Ministerpräsident Kretschmann spricht in der ARD über seine Zeit als Maoist

Früher Staatsfeind als Kommunist, heute grüner Ministerpräsident. Die ARD lässt am kommenden Montag unter dem Titel "Jagd auf Verfassungsfeinde" auch Kretschmann zu Wort kommen – in den 1970er Jahren ein bekennender Maoist.

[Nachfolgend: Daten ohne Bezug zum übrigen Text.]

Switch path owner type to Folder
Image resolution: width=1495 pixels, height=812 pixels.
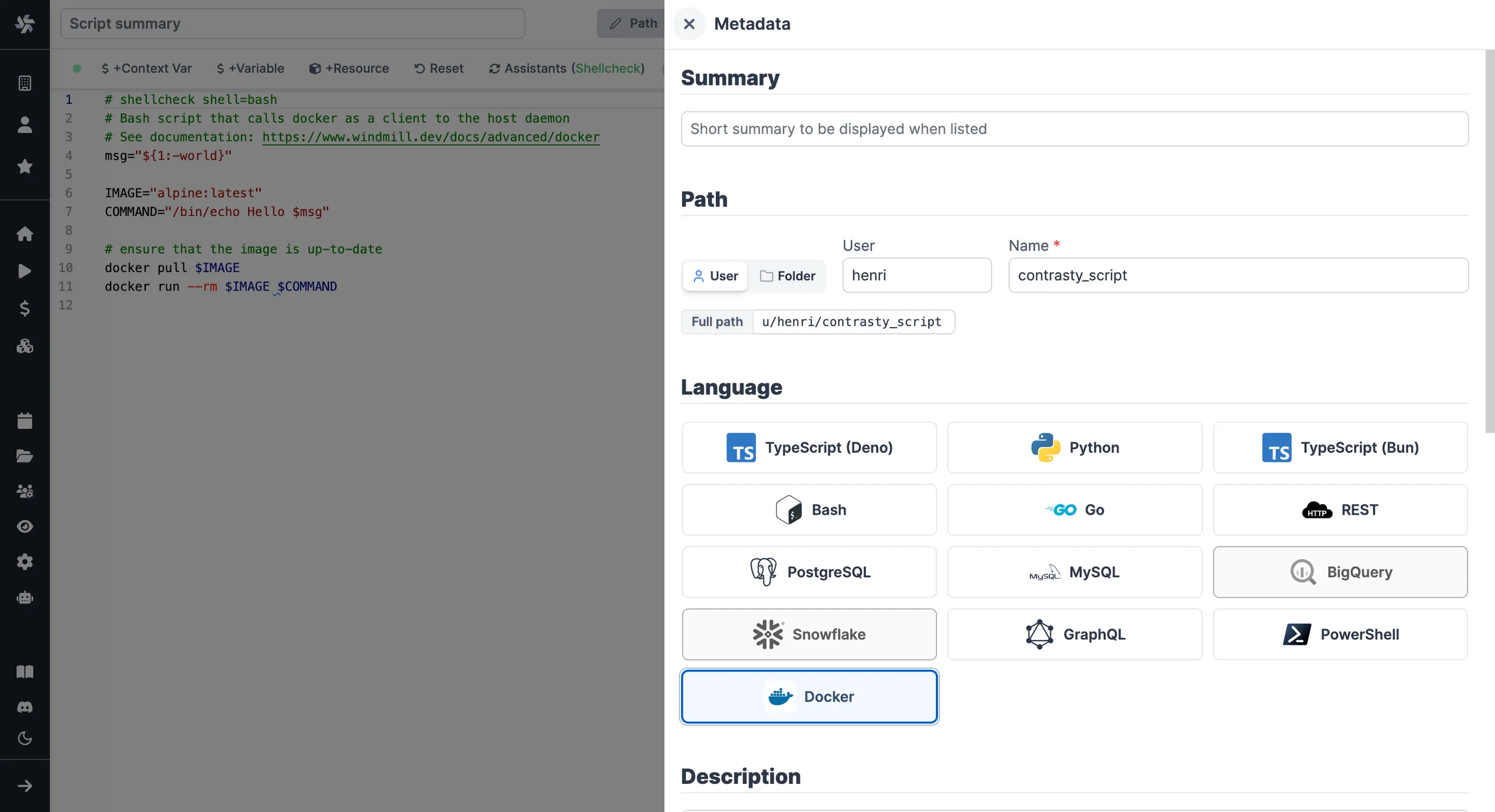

Winfried Kretschmann, bei einem Gespräch mit der Deutschen Presse-Agentur (dpa), Dez. 2021

picture alliance/dpa | Marijan Murat

In den 70er Jahren war die westdeutsche Linke gespalten und in einer Krise: Die fröhlich optimistische Aufbruchstimmung der Studentenrevolte war vorbei; der Terrorismus und die damit verbundene Gewaltfrage spaltete die Bewegung. Auch die Tristesse des realexistierenden Sozialismus auf ostdeutschem Boden half nicht gerade. Als dann die RAF mithilfe ihrer palästinensischen Verbündeten den Terror auf einfache Touristen ausweitete, brach die Unterstützung endgültig zusammen.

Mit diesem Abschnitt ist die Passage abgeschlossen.